But my impression is that some speakers very good at soundstage show their abilities even in untreated room
I also am convinced that a great room helps a lot
And only were badly designed speakers tend to sound always boxy
Saturday I will get the scheletons of the Thiel cs1.6
I have just to find a good 6.5 woofer
I have already some seas tweeters pairs that could be quite decent
Tweeters are never a real problem
Woofers are and the very good ones have reached very high prices
Quality is expensive
Hi me again and sorry but i really have to ask If i had learned one thing is how important is the behaviour of the front baffle when excited by the woofer vibrations
The comment on how decisive is the design and construction of the FB expecially for open baffle speakers has canceled any doubt
Then why at Stereophile Mr Atkinson uses to place accelerometers everywhere but on the front baffle ?
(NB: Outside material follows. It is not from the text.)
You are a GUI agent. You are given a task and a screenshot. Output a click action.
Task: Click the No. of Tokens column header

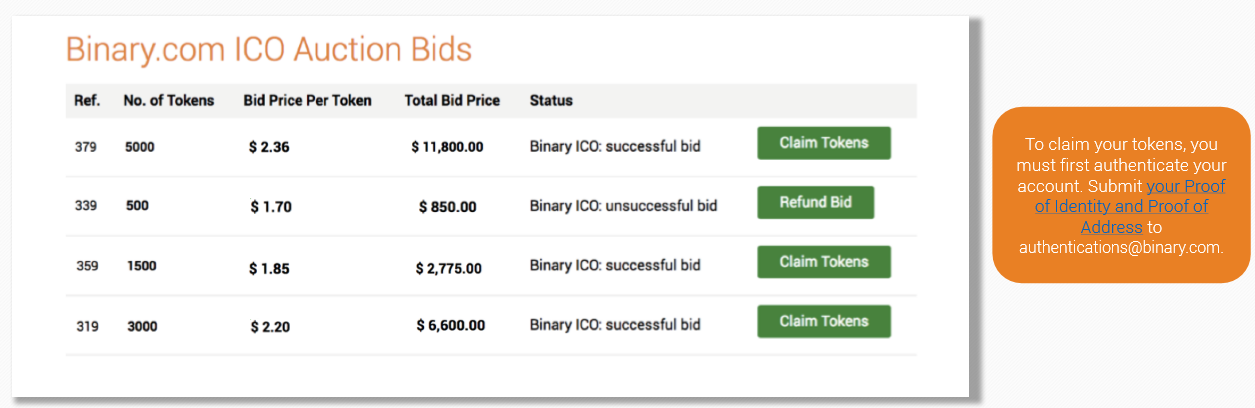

https://www.stereophile.com/content/aerial-acoustics-20t-v2-loudspeaker-measurements
The comment on how decisive is the design and construction of the FB expecially for open baffle speakers has canceled any doubt
Then why at Stereophile Mr Atkinson uses to place accelerometers everywhere but on the front baffle ?
https://www.stereophile.com/content/aerial-acoustics-20t-v2-loudspeaker-measurements
Hmm. The amplitude of vibration is probably of secondary importance compared to it's spectrum and distortion.
A few members mention the importance of the axial direction of bracing. It seems preferred if the braces radiate out along the same vector as the wave propagation, not criss-crossing. If you think of ripples on a pond, you don't want hard 'impacts' and reflections as the sound wave suddenly hits a brace glued at right angles.
I guess that the further you go from the driver, the more resonances are likely to be picked up.
A few members mention the importance of the axial direction of bracing. It seems preferred if the braces radiate out along the same vector as the wave propagation, not criss-crossing. If you think of ripples on a pond, you don't want hard 'impacts' and reflections as the sound wave suddenly hits a brace glued at right angles.
I guess that the further you go from the driver, the more resonances are likely to be picked up.